Our results show that by repeating IVF cycles actual cDR was 49% while optimistic (estimated) cDR was 74%. In younger women (<38 years), the actual cDR was 54% and optimistic cDR was 83%, while in older women (≥38 years) the actual cDR was 24% and optimistic cDR was 27%. Considering high cDRs in younger women, which are close to natural conception rates, we encourage early and sustained IVF treatment.

On the basis of overall reported actual and optimistic cDRs we may conclude that broad inclusion of patients (only limited by age) and full reimbursement of costs of IVF treatment by the state for 6 consecutive cycles and 4 consecutive cycles after a delivery are proven to be beneficent for the couples. No such cDRs would have been achieved if such system had not been established, since many patients do not repeat cycles if they are obliged to contribute financially to the treatment [35, 36]. Even the dropout which is not cost-related (difference between actual and optimistic DRs, 29% in younger women (<38 years) and 3% in older women (≥38 years)) shows the importance of repeated cycles.

From the legal perspective, we may observe, however, that these elements have not been fully instrumentally implemented into the Slovenian legislation. Namely, Infertility Treatment and Procedures of Biomedically Assisted Procreation Act [7] covers only the basic principles of IVF treatment whereas the specifics (including age limit and number of cycles) are left to be governed by the regulation of Health Insurance Institute of Slovenia [4] which can be changed by the bodies of the institute under consent of the Ministry of Health if the rights are related to compulsory medical insurance. It has to be also noted that legislation [38] only provides 85% of reimbursement of the infertility treatment (assisted procreation) costs, while full reimbursement of costs is agreed within contractual relations between legal entities acting on behalf of IVF centres and Health Insurance Institute of Slovenia.

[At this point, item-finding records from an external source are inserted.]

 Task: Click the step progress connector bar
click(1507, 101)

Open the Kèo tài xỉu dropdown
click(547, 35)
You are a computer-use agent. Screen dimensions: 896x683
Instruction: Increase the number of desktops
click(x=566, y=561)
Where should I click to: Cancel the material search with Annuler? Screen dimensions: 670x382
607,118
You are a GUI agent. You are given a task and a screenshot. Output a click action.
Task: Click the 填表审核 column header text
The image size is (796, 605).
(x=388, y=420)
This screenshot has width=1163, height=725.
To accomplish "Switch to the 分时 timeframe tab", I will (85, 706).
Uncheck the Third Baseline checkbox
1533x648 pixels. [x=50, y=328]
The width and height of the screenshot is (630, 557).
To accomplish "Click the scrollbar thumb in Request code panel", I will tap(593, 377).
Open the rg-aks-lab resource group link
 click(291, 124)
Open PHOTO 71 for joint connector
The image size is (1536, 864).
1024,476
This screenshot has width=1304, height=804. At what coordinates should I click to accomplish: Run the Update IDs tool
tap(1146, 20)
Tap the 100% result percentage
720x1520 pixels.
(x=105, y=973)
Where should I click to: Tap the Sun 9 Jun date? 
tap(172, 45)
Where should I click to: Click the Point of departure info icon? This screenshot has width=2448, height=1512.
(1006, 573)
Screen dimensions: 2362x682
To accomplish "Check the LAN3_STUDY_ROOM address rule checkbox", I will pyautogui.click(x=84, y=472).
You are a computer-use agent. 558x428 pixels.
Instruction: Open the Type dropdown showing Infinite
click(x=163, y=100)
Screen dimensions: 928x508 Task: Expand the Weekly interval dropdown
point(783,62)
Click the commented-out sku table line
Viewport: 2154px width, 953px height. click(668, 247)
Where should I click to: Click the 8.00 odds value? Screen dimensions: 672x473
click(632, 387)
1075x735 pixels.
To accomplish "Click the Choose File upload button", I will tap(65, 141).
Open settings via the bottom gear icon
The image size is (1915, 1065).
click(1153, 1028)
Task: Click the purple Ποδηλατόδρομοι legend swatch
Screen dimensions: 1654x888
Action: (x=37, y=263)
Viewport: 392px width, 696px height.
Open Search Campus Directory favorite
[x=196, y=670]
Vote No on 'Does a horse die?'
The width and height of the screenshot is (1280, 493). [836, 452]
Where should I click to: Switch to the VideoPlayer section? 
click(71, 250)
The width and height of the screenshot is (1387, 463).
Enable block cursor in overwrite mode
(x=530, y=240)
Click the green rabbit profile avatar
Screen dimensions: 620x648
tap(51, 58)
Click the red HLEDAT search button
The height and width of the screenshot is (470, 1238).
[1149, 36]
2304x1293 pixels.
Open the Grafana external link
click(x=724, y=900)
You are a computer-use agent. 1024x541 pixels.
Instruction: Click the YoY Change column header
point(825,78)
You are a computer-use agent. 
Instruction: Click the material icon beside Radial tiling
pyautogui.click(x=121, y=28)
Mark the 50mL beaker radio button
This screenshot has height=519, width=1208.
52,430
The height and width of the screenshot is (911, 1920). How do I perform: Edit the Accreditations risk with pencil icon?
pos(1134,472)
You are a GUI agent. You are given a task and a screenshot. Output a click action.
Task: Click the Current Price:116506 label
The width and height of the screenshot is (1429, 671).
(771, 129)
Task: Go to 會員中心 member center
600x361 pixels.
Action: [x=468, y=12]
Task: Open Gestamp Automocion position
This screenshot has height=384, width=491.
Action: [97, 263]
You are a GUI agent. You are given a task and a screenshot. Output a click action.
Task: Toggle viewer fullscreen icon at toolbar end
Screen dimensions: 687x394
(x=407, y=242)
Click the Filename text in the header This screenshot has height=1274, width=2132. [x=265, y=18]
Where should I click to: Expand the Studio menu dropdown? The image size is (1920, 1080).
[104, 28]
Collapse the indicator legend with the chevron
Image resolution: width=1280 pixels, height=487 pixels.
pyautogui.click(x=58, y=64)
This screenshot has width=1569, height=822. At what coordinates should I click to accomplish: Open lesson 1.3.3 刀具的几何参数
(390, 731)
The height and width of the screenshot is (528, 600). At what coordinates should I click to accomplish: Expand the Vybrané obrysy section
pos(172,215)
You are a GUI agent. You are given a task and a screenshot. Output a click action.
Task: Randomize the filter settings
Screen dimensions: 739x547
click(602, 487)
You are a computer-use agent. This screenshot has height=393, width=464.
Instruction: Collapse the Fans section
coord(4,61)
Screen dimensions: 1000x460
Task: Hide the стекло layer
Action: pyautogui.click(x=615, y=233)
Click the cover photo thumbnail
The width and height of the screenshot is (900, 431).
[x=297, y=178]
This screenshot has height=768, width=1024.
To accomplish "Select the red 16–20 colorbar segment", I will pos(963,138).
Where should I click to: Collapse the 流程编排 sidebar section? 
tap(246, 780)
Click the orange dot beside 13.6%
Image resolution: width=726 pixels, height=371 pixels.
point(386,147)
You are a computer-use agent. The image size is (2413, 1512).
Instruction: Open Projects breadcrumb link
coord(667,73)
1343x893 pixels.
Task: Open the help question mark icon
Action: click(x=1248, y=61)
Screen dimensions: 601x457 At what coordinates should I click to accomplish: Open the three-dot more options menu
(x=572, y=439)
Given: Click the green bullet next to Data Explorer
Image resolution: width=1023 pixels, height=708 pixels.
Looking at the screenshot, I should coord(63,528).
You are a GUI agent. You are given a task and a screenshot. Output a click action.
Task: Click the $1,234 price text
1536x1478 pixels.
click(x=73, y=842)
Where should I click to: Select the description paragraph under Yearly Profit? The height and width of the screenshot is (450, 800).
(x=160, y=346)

Since the right to assisted procreation is considered as a part of the constitutional Freedom of Choice in Childbearing [39, 40] and since only the legislation can determine the manners in which (constitutional) rights and freedoms are exercised [41] we believe that basic elements of the IVF system should be governed by the law. Such conclusion is also confirmed beyond legal argumentation with the findings of this paper on cDRs, showing that repeated reimbursed cycles are crucial in terms of exercising the right to (successful) IVF treatment. In terms of the equality in exercising constitutional Freedom of Choice in Childbearing the successful IVF treatment shall be considered as such only if it can deliver comparable results to the natural conception and thus help to eliminate differences between fertile individuals and those infertile individuals that can be helped by medical assistance in procreation.

Conflict of Interests

The authors declare that they have no financial or other conflict of interests.

Authors’ Contribution

Urban Vrtacnik is responsible for paper drafting and critical discussion, Rok Devjak is responsible for data collection and analysis, and Eda Vrtacnik Bokal is responsible for paper study design, execution, paper drafting, and critical discussion.


The authors would like to thank Professor Veljko Vlaisavljević and clinical embryologist Žan Reš for providing data for their respective IVF centres in Maribor and Postojna, Ivan Verdenik, Ph.D., for preparation of illustrations, and Ms. Mojca Pirc for editing the paper.